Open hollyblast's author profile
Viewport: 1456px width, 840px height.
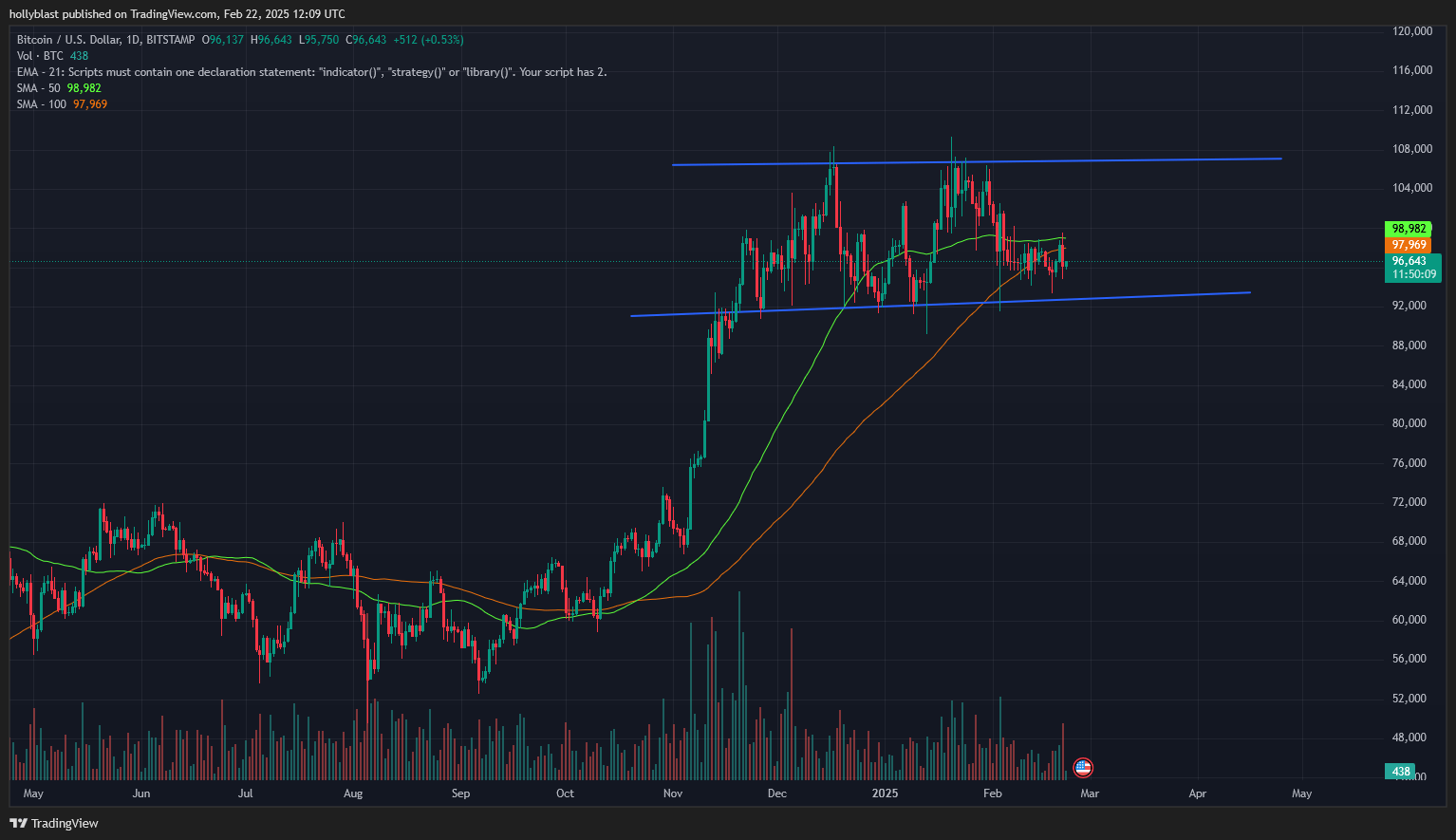[31, 13]
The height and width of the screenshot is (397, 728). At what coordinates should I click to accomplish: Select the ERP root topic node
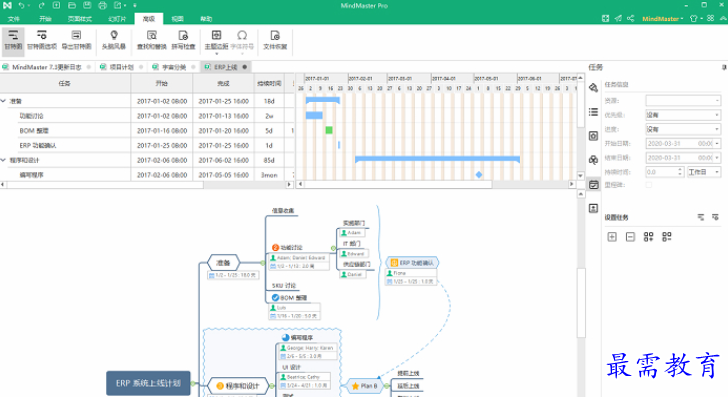coord(148,383)
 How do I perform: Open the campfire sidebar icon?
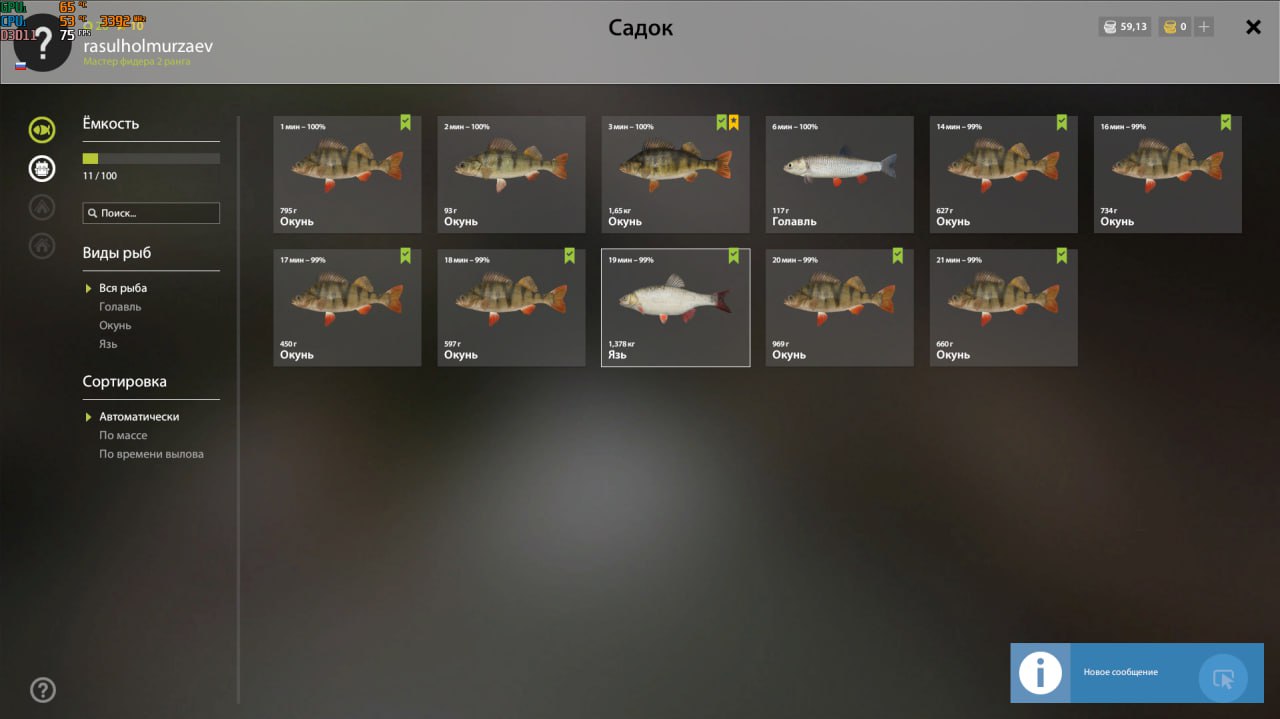pyautogui.click(x=42, y=207)
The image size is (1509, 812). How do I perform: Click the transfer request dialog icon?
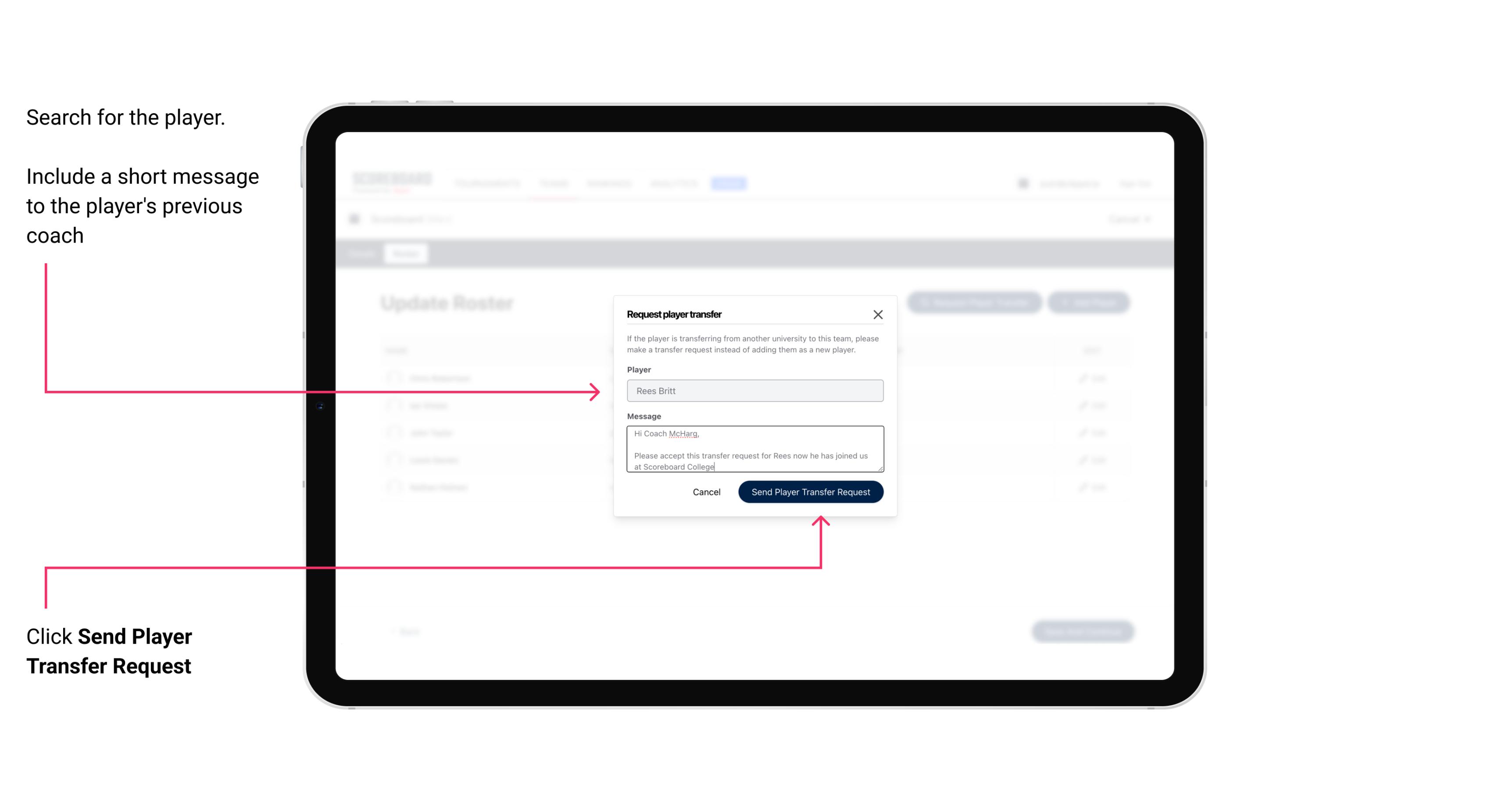pos(877,314)
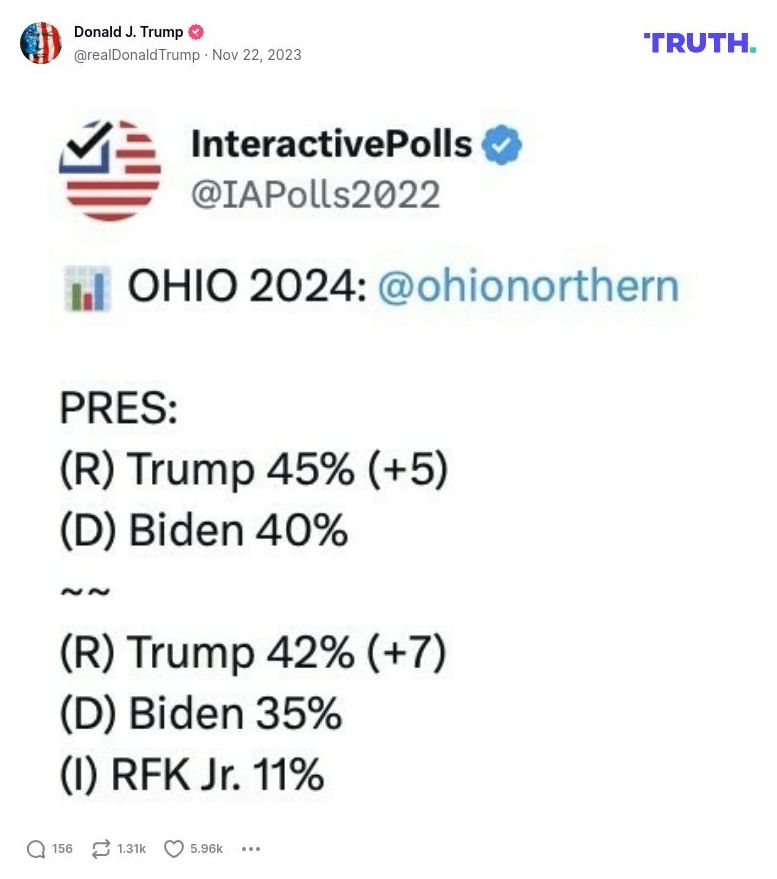Image resolution: width=777 pixels, height=879 pixels.
Task: Tap the heart like icon
Action: coord(172,848)
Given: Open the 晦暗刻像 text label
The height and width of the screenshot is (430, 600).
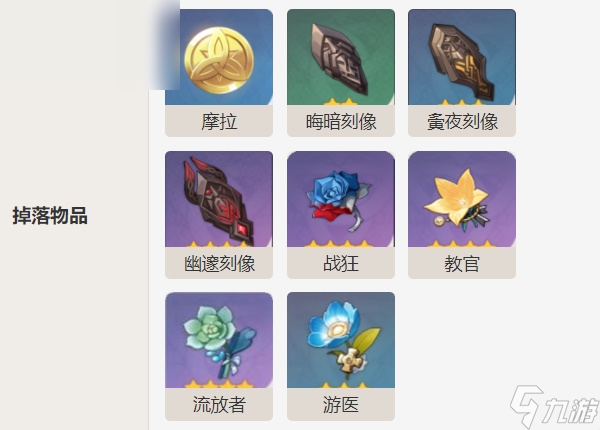Looking at the screenshot, I should pos(341,122).
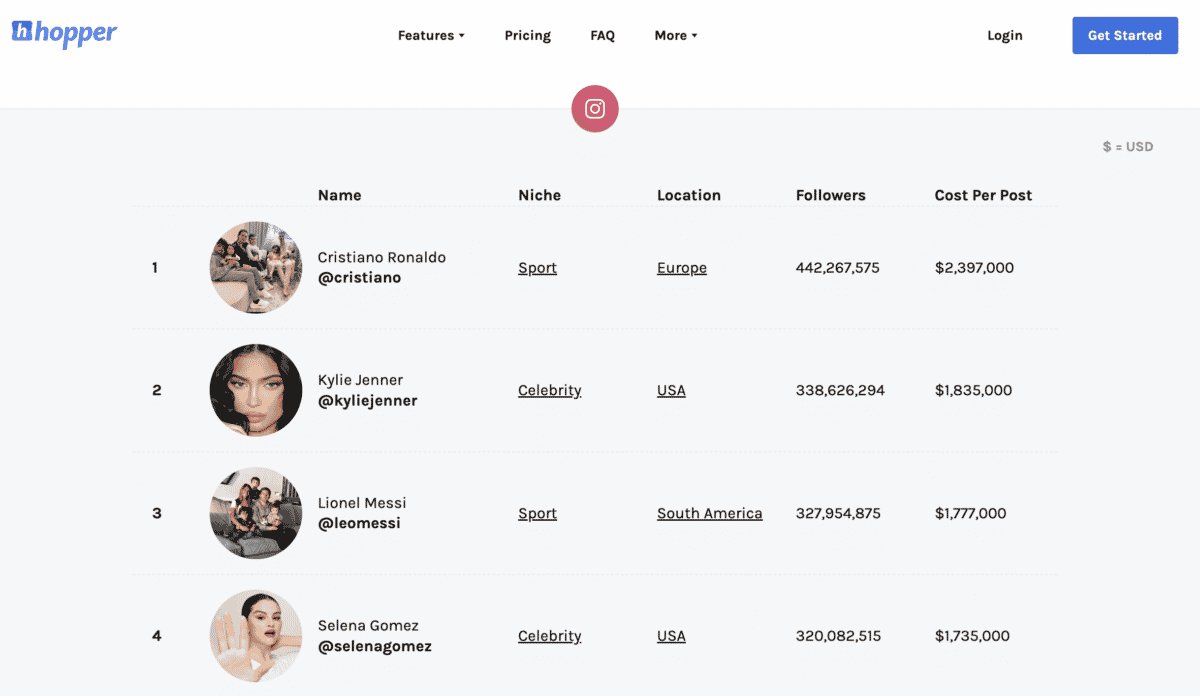Click USA location in Selena Gomez row

click(x=671, y=636)
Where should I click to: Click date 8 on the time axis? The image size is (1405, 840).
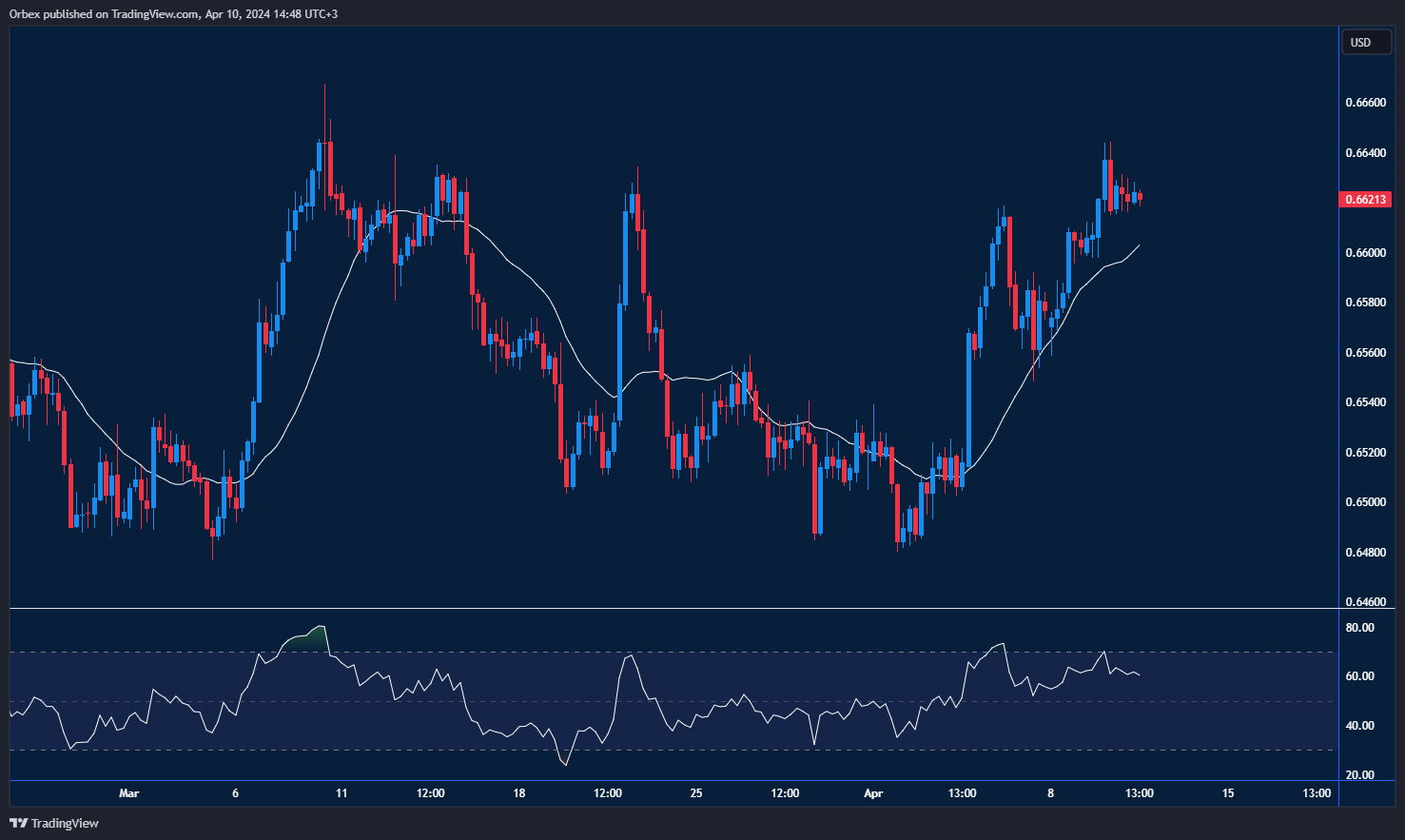pyautogui.click(x=1051, y=793)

## Work to be completed
Copy the listing verbatim, omitting images.

## Solution to the exercise
Open hollyblast's author profile
Viewport: 1456px width, 840px height.
[31, 13]
The height and width of the screenshot is (397, 728). At what coordinates should I click to accomplish: Select the ERP root topic node
coord(148,383)
 How do I perform: Open the campfire sidebar icon?
pyautogui.click(x=42, y=207)
The image size is (1509, 812). How do I perform: Click the transfer request dialog icon?
pos(877,314)
Image resolution: width=777 pixels, height=879 pixels.
Task: Tap the heart like icon
Action: coord(172,848)
Given: Open the 晦暗刻像 text label
The height and width of the screenshot is (430, 600).
Looking at the screenshot, I should pos(341,122).
Click USA location in Selena Gomez row

click(x=671, y=636)
Where should I click to: Click date 8 on the time axis? The image size is (1405, 840).
pyautogui.click(x=1051, y=793)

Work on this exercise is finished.